◆ **What needs to be done**: Select the lines of the records containing the word "pixels" and list them.

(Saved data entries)
=-=-=-=-=
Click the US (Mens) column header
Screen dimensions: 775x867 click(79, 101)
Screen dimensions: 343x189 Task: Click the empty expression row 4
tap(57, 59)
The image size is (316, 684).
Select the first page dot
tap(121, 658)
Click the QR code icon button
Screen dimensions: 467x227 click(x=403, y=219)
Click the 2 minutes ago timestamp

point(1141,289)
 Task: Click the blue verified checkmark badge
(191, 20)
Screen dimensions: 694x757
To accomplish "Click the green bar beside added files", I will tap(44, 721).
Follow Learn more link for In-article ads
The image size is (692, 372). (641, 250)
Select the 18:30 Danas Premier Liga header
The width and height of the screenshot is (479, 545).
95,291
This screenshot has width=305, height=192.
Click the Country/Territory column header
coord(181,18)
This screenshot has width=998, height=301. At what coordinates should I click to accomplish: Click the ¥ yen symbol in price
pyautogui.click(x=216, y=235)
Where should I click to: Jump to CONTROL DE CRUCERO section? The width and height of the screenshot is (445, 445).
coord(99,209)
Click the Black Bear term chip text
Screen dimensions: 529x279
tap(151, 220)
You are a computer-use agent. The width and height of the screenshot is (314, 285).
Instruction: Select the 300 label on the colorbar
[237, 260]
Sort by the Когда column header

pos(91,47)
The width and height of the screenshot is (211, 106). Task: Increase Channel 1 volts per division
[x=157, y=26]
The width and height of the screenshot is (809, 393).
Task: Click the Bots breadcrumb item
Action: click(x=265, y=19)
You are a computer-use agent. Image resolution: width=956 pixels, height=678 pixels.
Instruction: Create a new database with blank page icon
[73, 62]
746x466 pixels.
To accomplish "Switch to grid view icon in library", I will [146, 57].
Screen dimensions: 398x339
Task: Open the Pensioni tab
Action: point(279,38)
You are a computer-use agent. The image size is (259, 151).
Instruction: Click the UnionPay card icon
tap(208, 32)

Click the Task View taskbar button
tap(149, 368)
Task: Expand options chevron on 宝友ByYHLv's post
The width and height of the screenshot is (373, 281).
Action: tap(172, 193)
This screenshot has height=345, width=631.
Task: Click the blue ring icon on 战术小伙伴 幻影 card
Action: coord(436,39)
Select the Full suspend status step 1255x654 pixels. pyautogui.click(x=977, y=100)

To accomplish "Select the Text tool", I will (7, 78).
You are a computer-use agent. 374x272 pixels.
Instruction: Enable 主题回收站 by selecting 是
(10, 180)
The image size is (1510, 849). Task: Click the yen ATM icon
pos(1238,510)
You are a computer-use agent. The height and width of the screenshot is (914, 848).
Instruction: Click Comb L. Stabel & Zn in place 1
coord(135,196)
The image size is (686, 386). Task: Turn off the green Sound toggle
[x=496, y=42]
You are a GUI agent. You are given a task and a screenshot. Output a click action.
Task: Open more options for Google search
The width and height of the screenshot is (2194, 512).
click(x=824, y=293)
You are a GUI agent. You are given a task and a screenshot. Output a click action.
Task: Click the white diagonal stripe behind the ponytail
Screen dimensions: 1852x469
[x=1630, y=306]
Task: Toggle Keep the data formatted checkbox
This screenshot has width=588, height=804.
=-=-=-=-=
◆ **Solution to the problem**:
You are a computer-use agent. Image resolution: width=956 pixels, height=678 pixels.
746x466 pixels.
Select the Full suspend status step 1255x654 pixels. pyautogui.click(x=977, y=100)
You are a computer-use agent. 374x272 pixels.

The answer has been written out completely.